• [WHAT THE TASK REQUIRES] Write out the lines of the material below exactly, beginning at the line with "Instruction: Click the" and stopping after the line with "Where should I", and leave out the pictures.

• [RECORD EXTRACTS]
——

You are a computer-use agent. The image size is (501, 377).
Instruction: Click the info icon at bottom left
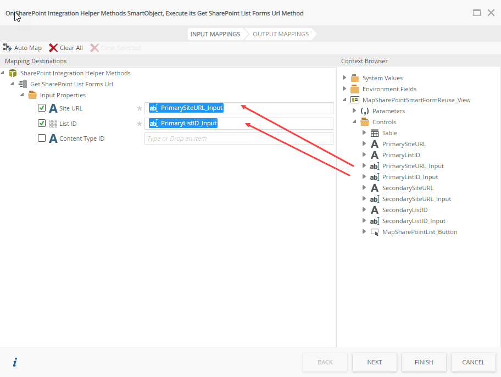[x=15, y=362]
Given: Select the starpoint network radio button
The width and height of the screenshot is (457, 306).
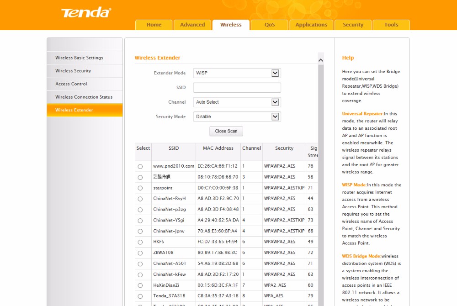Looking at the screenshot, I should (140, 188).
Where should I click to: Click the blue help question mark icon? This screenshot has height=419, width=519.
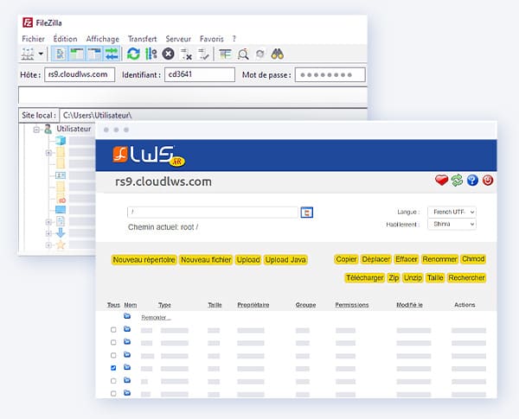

——

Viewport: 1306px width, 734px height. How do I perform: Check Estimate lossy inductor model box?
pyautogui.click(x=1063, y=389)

——

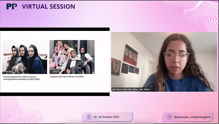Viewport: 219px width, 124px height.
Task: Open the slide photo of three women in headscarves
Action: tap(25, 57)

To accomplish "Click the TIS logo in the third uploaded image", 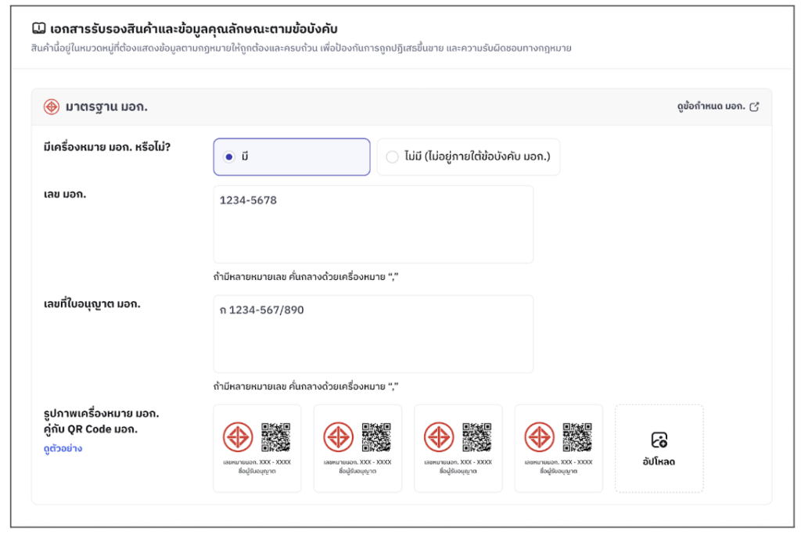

——

• [RESULT]
Instruction: Click the info icon at bottom left
[x=15, y=362]
Given: Select the starpoint network radio button
The width and height of the screenshot is (457, 306).
Looking at the screenshot, I should (140, 188).
Where should I click to: Click the blue help question mark icon? This screenshot has height=419, width=519.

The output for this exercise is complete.